• _Dataset extract_:
** START **

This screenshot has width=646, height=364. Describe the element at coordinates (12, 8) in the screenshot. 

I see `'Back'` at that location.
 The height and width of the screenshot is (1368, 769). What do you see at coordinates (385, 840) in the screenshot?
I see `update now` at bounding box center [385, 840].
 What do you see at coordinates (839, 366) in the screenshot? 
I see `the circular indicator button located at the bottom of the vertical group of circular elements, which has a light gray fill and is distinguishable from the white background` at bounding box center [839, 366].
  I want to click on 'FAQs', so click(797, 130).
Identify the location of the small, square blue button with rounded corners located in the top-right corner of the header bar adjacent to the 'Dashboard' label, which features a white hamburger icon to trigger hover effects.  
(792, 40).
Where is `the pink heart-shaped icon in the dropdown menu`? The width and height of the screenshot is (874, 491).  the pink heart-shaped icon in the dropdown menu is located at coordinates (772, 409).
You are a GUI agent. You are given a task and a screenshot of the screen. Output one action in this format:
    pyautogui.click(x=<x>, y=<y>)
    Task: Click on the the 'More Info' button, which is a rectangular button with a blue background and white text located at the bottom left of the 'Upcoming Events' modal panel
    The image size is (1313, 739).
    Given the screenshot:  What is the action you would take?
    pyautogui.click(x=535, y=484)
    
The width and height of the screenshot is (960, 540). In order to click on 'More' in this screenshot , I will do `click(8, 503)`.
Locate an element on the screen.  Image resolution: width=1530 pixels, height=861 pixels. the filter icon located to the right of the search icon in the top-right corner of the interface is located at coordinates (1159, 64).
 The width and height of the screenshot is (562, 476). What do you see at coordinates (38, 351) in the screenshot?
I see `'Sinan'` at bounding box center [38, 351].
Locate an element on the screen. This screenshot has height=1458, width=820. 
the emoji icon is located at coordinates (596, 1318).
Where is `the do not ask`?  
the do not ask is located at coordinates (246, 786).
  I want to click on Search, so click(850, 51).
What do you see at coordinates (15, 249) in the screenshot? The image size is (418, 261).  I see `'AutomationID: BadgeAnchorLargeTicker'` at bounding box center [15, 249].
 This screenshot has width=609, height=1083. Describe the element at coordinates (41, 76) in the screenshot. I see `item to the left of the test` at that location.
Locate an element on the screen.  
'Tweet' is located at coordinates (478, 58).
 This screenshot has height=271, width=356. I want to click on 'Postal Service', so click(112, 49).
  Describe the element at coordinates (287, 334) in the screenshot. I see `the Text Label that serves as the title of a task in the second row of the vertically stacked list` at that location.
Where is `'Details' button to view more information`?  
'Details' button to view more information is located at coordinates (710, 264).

** END **

• _Aim_: Reproduce all of the data above word for word, with no changes.

• _Solution to this task_:
This screenshot has width=646, height=364. Describe the element at coordinates (12, 8) in the screenshot. 

I see `'Back'` at that location.
 The height and width of the screenshot is (1368, 769). What do you see at coordinates (385, 840) in the screenshot?
I see `update now` at bounding box center [385, 840].
 What do you see at coordinates (839, 366) in the screenshot? 
I see `the circular indicator button located at the bottom of the vertical group of circular elements, which has a light gray fill and is distinguishable from the white background` at bounding box center [839, 366].
  I want to click on 'FAQs', so click(797, 130).
Identify the location of the small, square blue button with rounded corners located in the top-right corner of the header bar adjacent to the 'Dashboard' label, which features a white hamburger icon to trigger hover effects.  
(792, 40).
Where is `the pink heart-shaped icon in the dropdown menu`? The width and height of the screenshot is (874, 491).  the pink heart-shaped icon in the dropdown menu is located at coordinates (772, 409).
You are a GUI agent. You are given a task and a screenshot of the screen. Output one action in this format:
    pyautogui.click(x=<x>, y=<y>)
    Task: Click on the the 'More Info' button, which is a rectangular button with a blue background and white text located at the bottom left of the 'Upcoming Events' modal panel
    The image size is (1313, 739).
    Given the screenshot:  What is the action you would take?
    pyautogui.click(x=535, y=484)
    
The width and height of the screenshot is (960, 540). In order to click on 'More' in this screenshot , I will do `click(8, 503)`.
Locate an element on the screen.  Image resolution: width=1530 pixels, height=861 pixels. the filter icon located to the right of the search icon in the top-right corner of the interface is located at coordinates (1159, 64).
 The width and height of the screenshot is (562, 476). What do you see at coordinates (38, 351) in the screenshot?
I see `'Sinan'` at bounding box center [38, 351].
Locate an element on the screen. This screenshot has height=1458, width=820. 
the emoji icon is located at coordinates (596, 1318).
Where is `the do not ask`?  
the do not ask is located at coordinates (246, 786).
  I want to click on Search, so click(850, 51).
What do you see at coordinates (15, 249) in the screenshot? The image size is (418, 261).  I see `'AutomationID: BadgeAnchorLargeTicker'` at bounding box center [15, 249].
 This screenshot has width=609, height=1083. Describe the element at coordinates (41, 76) in the screenshot. I see `item to the left of the test` at that location.
Locate an element on the screen.  
'Tweet' is located at coordinates (478, 58).
 This screenshot has height=271, width=356. I want to click on 'Postal Service', so click(112, 49).
  Describe the element at coordinates (287, 334) in the screenshot. I see `the Text Label that serves as the title of a task in the second row of the vertically stacked list` at that location.
Where is `'Details' button to view more information`?  
'Details' button to view more information is located at coordinates (710, 264).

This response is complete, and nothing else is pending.